Biotech companies justify the need under several populist banners.
Under the banner of animal welfare, farm animals are being re-engineered to cope better with the unnatural and inhumane conditions on industrial farms. Mutilation, for instance, is common practice on such farms: cows are de-horned, piglets and lambs are tail-docked, while hens and turkeys have their beaks-trimmed. To address this cows are being genetically engineered to grow without horns, and pigs to grow without tails.
Chickens and pigs are also being engineered to be immune to certain viral infections which arise directly as a result of living in crowded factory farm conditions. Animals in the factory farming system are also prone to pain and stress. In a decidedly creepy advance of technology, biotech companies say they can re-engineer animals not to feel anything at all – thereby reducing their levels of distress.
Under the banner of ‘feeding the world’ a whole range of farm animals are being re-engineered to grow faster and produce more meat, milk and egg while consuming less feed. Under the banner of protecting the climate, there are cows and other ruminants being re-engineered to produce less methane.
Many of these animals are still in the experimental stage – in other words they have not been approved for human consumption. But there is no denying that they are on their way.
It sounds so simple, indeed the PR around the new gene-editing techniques focuses almost entirely on how simple it is. But while it may be simple to use, the outcomes are far from straightforward, simple or easy to predict.
Thus recently, when Chinese researchers engineered rabbits to make them meatier, the animals developed enlarged tongues; similar experiments on pigs led some to develop an additional vertebrae. Sheep gene-edited to produce a particular colour of wool had more spontaneous abortions; calves in Brazil and New Zealand, genetically engineered to reduce heat stress, died prematurely.
These kinds of problems aren’t unique to genetically engineered animals. The European Food Safety Authority (EFSA) notes, for instance, that “long term genetic selection for high milk yield is the major factor causing poor welfare, in particular health problems, in dairy cows”.
Breeding hens to produce more and more eggs causes osteoporosis creating a substantial risk of fractures, as well as lameness. Likewise, breeding pigs for rapid growth leads to leg disorders and cardiovascular malfunction.
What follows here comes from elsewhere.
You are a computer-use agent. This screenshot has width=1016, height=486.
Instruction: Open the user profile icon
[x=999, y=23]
What genetic engineering brings, however, is a deeper entrenchment of a factory farming system that is not fit for a humane and sustainable future, nor for a sustainable table.
The genetic engineering of farm animals brings with it inescapable questions about sustainability, about what we think that is, and how it’s best achieved. But it also provokes questions about how much or how little we are willing to retreat from the infinite growth model of business.
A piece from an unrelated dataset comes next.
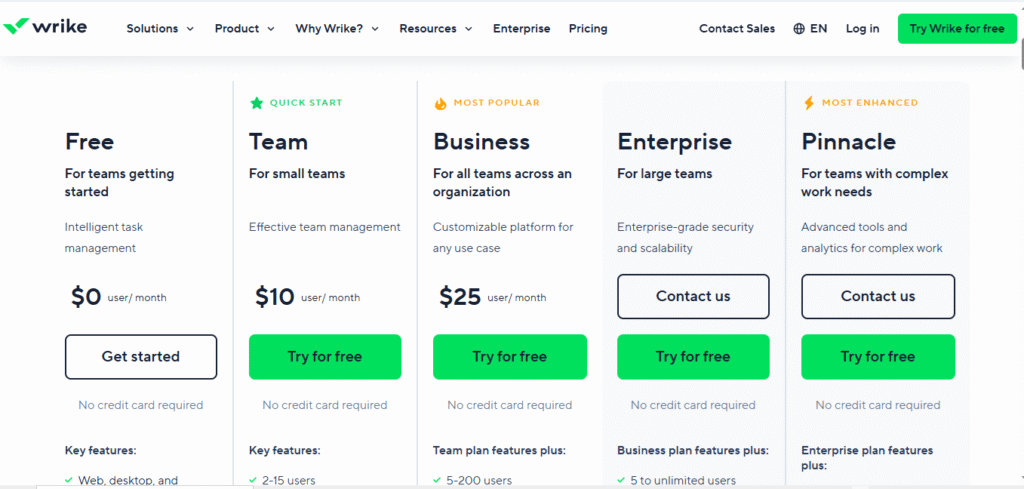The image size is (1024, 489).
Task: Start the Team plan free trial
Action: [x=325, y=357]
It also has an inescapable ethical dimension that encompasses how much or how little we value the animals in our farming system and our views on the sanctity of life. This ethical dimension is being fully, vigorously and publicly debated when it comes to gene-edited human babies, but on the issue of gene-edited animals there is mostly silence.
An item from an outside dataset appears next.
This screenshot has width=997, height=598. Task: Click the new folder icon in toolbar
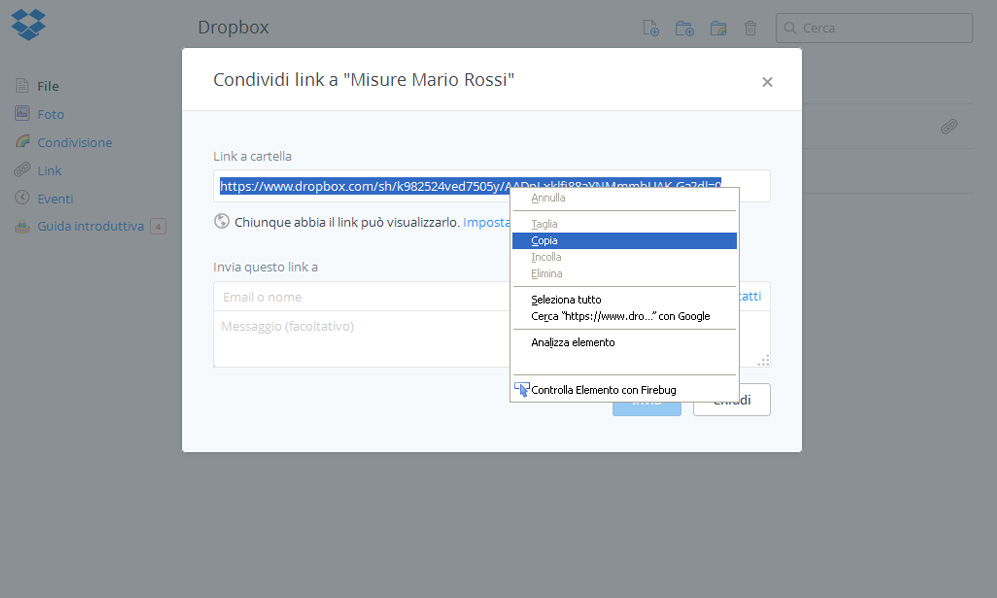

Restaurants can have power and influence well beyond their own tables. But, as they say, with great power, also comes great responsibility.
As more and more new GMO foods come on stream, caterers, chefs and restaurateurs will need to be much more on the ball about all of this. Some of these issues can be addressed through the less-but-better-meat approach to menu planning. But some will require much tougher decisions about where to draw the lines around supply chains, dialogues with customers, voluntary labelling on menus and how far they want to participate in this uncontrolled experiment in human food.
What is clear is that, in the future, it is going to be harder and harder to justify menu choices based on novelty and trend alone.